“We’ve been spreading the gospel of natural sounds and trying to reduce noise,” said Bert Frost, associate director for the NPS Natural Resource Stewardship and Science Directorate, “but we haven’t had those conversations internally.” The Park Service needs to “lead by example,” added Frost. If it does, it will have a much stronger case in asking others to do the same in the areas it protects and conserves.


After the plenary presentations, the workshop participants divided into breakout groups focused on transportation, facilities and maintenance, and construction. Box 1-1 presents the general guidance provided to the three groups.

Chapters 3, 4, and 5 convey the reports from representatives of the breakout groups in the final plenary session. These reports should not be interpreted as recommendations of the workshop or of the breakout groups.


Several major themes emerged from the presentations in the initial plenary session and from the reports of the breakout groups.

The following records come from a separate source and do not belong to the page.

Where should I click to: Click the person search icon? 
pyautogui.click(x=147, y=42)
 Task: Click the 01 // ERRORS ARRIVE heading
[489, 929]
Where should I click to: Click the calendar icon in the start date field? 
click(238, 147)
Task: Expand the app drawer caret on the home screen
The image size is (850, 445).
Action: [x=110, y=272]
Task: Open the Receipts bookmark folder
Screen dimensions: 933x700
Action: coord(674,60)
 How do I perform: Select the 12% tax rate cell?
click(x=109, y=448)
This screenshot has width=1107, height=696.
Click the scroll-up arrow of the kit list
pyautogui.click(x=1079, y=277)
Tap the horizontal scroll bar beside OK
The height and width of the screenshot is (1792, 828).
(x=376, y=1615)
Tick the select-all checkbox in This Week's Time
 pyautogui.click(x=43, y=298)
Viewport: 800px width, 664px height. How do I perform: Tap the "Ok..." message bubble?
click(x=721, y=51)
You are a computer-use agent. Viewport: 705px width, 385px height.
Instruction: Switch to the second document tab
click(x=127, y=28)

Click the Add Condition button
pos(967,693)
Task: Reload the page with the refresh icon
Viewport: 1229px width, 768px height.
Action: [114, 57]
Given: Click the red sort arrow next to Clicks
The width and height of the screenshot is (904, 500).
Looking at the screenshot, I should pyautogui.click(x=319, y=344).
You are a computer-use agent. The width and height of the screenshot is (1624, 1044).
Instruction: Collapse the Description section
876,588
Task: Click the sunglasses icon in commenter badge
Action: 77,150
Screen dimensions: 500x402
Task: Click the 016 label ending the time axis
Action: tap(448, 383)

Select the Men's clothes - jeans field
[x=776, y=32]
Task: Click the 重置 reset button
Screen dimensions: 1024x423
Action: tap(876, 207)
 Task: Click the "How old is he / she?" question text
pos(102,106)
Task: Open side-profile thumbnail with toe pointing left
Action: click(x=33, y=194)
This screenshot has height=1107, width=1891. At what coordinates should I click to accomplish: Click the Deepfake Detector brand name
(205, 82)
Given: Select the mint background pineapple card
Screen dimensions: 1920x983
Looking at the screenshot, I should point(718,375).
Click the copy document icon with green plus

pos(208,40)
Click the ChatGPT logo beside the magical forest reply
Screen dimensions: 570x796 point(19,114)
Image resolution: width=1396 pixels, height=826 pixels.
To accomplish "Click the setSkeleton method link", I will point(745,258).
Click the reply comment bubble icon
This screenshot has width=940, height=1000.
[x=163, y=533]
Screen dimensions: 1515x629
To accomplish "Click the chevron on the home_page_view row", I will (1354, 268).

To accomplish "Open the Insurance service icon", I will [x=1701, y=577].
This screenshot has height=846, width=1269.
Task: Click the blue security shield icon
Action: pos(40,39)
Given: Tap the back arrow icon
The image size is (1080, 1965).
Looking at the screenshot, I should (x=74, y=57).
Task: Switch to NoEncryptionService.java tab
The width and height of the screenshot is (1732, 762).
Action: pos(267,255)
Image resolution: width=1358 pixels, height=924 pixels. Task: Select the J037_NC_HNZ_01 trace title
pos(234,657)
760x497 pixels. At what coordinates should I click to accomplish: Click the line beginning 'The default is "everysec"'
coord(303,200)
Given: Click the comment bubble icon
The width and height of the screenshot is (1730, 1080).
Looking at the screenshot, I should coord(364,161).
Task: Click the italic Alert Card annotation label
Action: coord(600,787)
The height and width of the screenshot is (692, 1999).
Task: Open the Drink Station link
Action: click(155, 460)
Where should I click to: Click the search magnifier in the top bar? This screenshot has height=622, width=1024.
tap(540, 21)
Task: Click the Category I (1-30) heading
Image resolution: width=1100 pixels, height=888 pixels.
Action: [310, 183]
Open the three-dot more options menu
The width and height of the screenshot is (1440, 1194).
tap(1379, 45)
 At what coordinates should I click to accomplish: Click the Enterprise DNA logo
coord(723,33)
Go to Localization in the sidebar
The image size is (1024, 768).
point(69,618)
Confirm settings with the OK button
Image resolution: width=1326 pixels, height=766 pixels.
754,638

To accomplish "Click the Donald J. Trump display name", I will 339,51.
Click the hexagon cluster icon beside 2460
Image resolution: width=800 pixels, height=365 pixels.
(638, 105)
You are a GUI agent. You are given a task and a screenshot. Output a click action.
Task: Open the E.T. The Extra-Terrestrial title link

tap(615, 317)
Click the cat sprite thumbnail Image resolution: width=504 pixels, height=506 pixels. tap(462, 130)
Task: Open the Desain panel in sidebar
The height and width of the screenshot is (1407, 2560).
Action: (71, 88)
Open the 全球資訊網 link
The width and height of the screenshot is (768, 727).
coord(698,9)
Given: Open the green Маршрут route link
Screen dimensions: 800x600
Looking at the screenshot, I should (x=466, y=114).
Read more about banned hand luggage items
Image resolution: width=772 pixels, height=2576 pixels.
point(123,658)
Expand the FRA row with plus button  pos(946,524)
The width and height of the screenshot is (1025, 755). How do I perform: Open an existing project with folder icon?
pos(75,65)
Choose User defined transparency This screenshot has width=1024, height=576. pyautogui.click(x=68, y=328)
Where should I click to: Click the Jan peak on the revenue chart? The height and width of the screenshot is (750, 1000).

These themes are presented not as conclusions or recommendations but as organizing principles for future discussions and follow-up.

Themes from Plenary Presentations

  • The Park Service has a mandate to protect the acoustic environment and specific policies designed to implement that mandate.
  • Many sources of noise in parks originate in park operations, maintenance, and construction.
  • Population growth and increased traffic are expected to increase noise in and around parks.
  • Noise has substantial effects both on wildlife and on human visitors to parks.
  • Every park is unique and needs to adapt policies to its own situation.